Cory Booker starts one of the chapters in his book United with a quote from John F. Kennedy, “So let us not be petty when our cause is great. Let us not quarrel amongst ourselves when our Nation’s future is at stake”
The first couple of paragraphs of the chapter that starts with this quote from Kennedy introduce Booker’s dad and his diagnosis of Parkinson’s disease. Booker writes about the incredible courage shown by his dad in the face of such a devastating disease, and what it meant for Booker to watch his dad fight through Parkinson’s while Booker was campaigning for the Senate.
It is easy to be caught up in the day to day relationships we have with the people around us and to focus on our interactions with people at the office, our neighbors, and our family without thinking about a bigger picture and the greater context we find ourselves within. When our perspective is narrowed, it can be easy to allow simple quarrels to shape our behaviors and actions and it can be easy for us to be tossed around by our emotional reactions to small things. Our daily interactions with others begin to take on more meaning than they warrant as we imbed meaning to meaningless actions and behaviors.
The quick story about Booker’s father and his fight against Parkinson’s brings Kennedy’s quote to life.

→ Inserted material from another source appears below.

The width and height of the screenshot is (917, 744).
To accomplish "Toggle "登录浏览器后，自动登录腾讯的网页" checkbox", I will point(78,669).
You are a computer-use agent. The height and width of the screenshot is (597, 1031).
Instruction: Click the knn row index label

It shows us that our lives are worth more than the quarrels we allow to drive our behaviors and out reactions to people and the world. When we loose sight of how important our lives are (not in the sense of galactic or history shaping importance) we allow the unimportant and petty to drive our experiences. When we step back and understand that this life is all we have, that our perceptions and experiences are all we have, we can become more self-aware of our behaviors and the way we use the precious time we have in our life.

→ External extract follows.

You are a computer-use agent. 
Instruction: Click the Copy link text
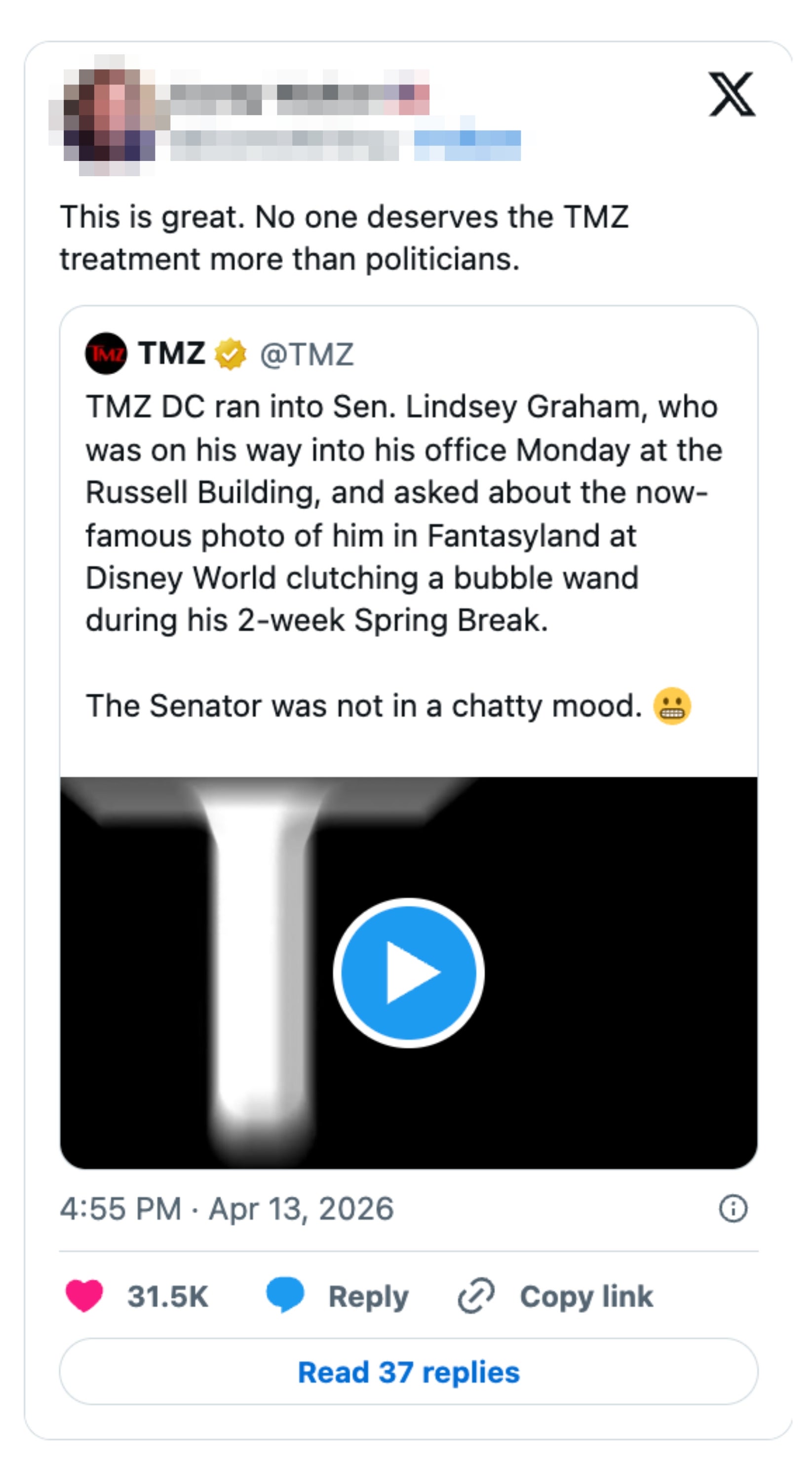(x=586, y=1296)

Each action on its own may not shape the direction of our nation’s future, but our actions do shape the direction of our lives. Allowing petty disagreements and jealousies to shape the way we go about our lives prevents us from seeing that we have great opportunity simply by being alive in this century. As Colin Wright wrote in his book Act Accordingly, “You have exactly one life in which to do everything you will ever do. Act accordingly.”